Sweet onions have less opaque skin, are slightly flatter and larger than yellow onions. They are much less pungent and sweeter than yellow onions, making them more suitable to replace scallions for salads and roasted vegetable recipes.
7. White Onions
White onions have the same sharp, peppery, somewhat spicy, and sweet when cooked flavor as scallions. They are also clean and crisp which makes a nice characteristic to add raw to salads and pico de gallo. If you add them to cooked dishes in place of scallions, it is preferred to cook them quickly.
Like other onion bulb substitutes, the flavor mellows down when they are sliced and soaked in cold or iced water. Their sweet, crisp taste becomes more vivid that you can practically eat them.
8. Fresh Chives
Fresh Chives are very similar to scallions in taste, only the flavor is a little milder. You can use them in any recipe that calls for scallions to give it a bit of an oniony flavor. Chives are often used raw in salads or sandwiches. However, they also work well with cooked foods. They have a delicate onion flavor that goes well with potatoes, chicken, and fish.
When using chives as a substitute for scallions, you should still use about half as much as the recipe calls for because they don’t have quite as powerful of an onion flavor. Also, chop them finely and add just before serving.
9. Freeze-Dried Scallions
Freeze-dried scallions have virtually the same flavor as young, fresh scallions. Although they don’t look as vibrant as the fresh ones, they make a very good replacement for stews, soups, vegetable dishes, and even makes egg quiche more delectable.
Freeze-dried scallions are also very convenient if you live far away from marketplaces to get fresh scallions or even the other fresh substitutes. Most freeze-dried scallions have both the green and white parts of the scallion and are carefully processed and preserved.
10. Freeze-Dried Spring Onions
Most freeze-dried spring onions also have almost the same flavor and aroma as fresh spring onions. The sweet scallion-like subtlety is preserved in most freeze-dried spring onions making it a reliable and convenient replacement for fresh scallions. You can use them for cooking, salads, and garnishing.

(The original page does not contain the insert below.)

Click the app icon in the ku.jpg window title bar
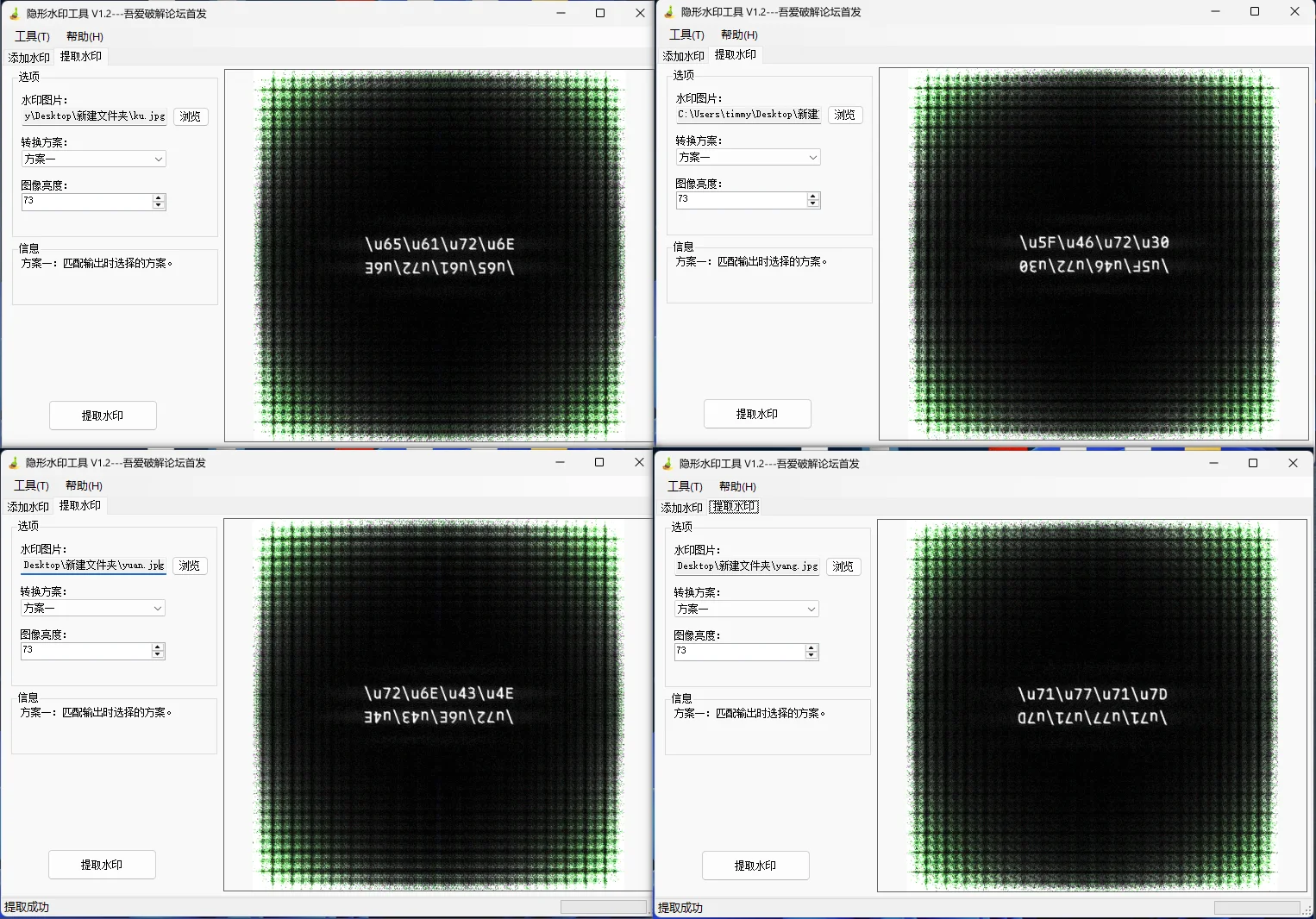This screenshot has height=919, width=1316. 14,14
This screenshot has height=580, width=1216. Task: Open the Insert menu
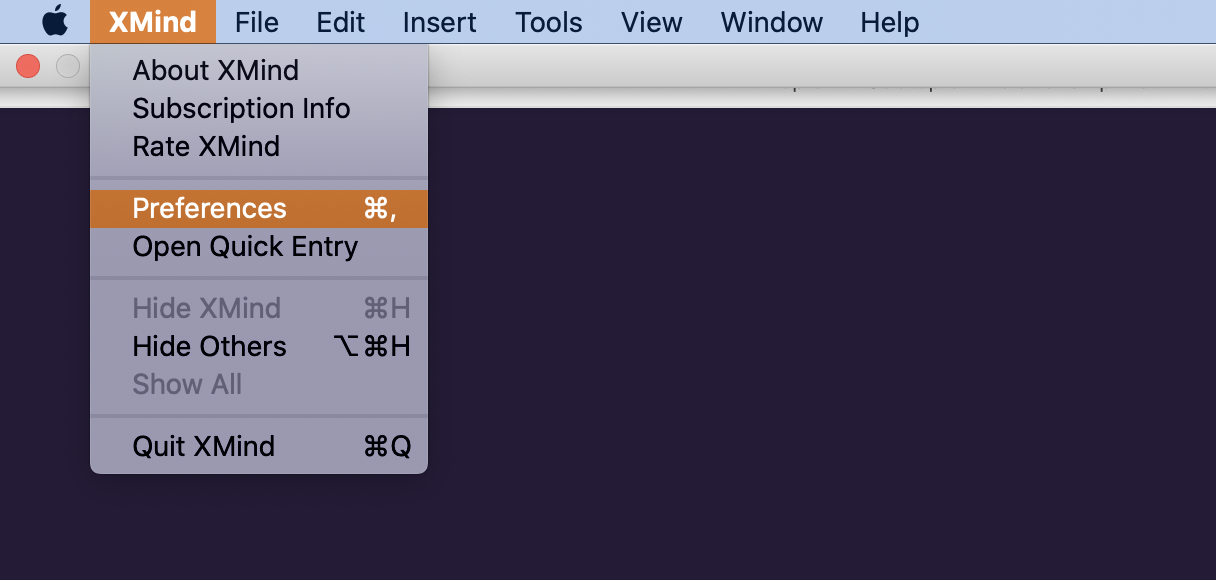[440, 22]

The Winter season makes it very challenging to obtain fresh scallions or any other fresh substitutes. Additionally, you can’t buy a lot of the fresh ones and save them for later use because they will eventually go to waste. For all of these reasons, these freeze-dried spring onions make a very convenient and economic substitute.
Relevant FAQs on Substitutes for Scallions
What are scallions classified as?
Scallions are part of the allium vegetable family along with onions and garlic.
Is green onion a scallion?
Yes, they are basically the same thing. Scallion and green onion are used interchangeably. The only difference is their harvest age.
Why do they call green onions scallions?
Scallions are young green onions; they are harvested during the earlier stage of their growth. A scallion’s white bulb is smaller and slimmer than the white bulb of green onion.
Scallions or green onions complement so many dishes and they’re great for adding a little taste. They’re also cheap! However, they are not available year-round, and sometimes what you already have in your cupboard can actually be a good replacement. It’s handy to have a few top-of-the-mind substitutes for scallions rather than driving miles away to the grocery store or the market just to get a few, or worse, ending up with an unsatisfying dish just because you miss that one key ingredient.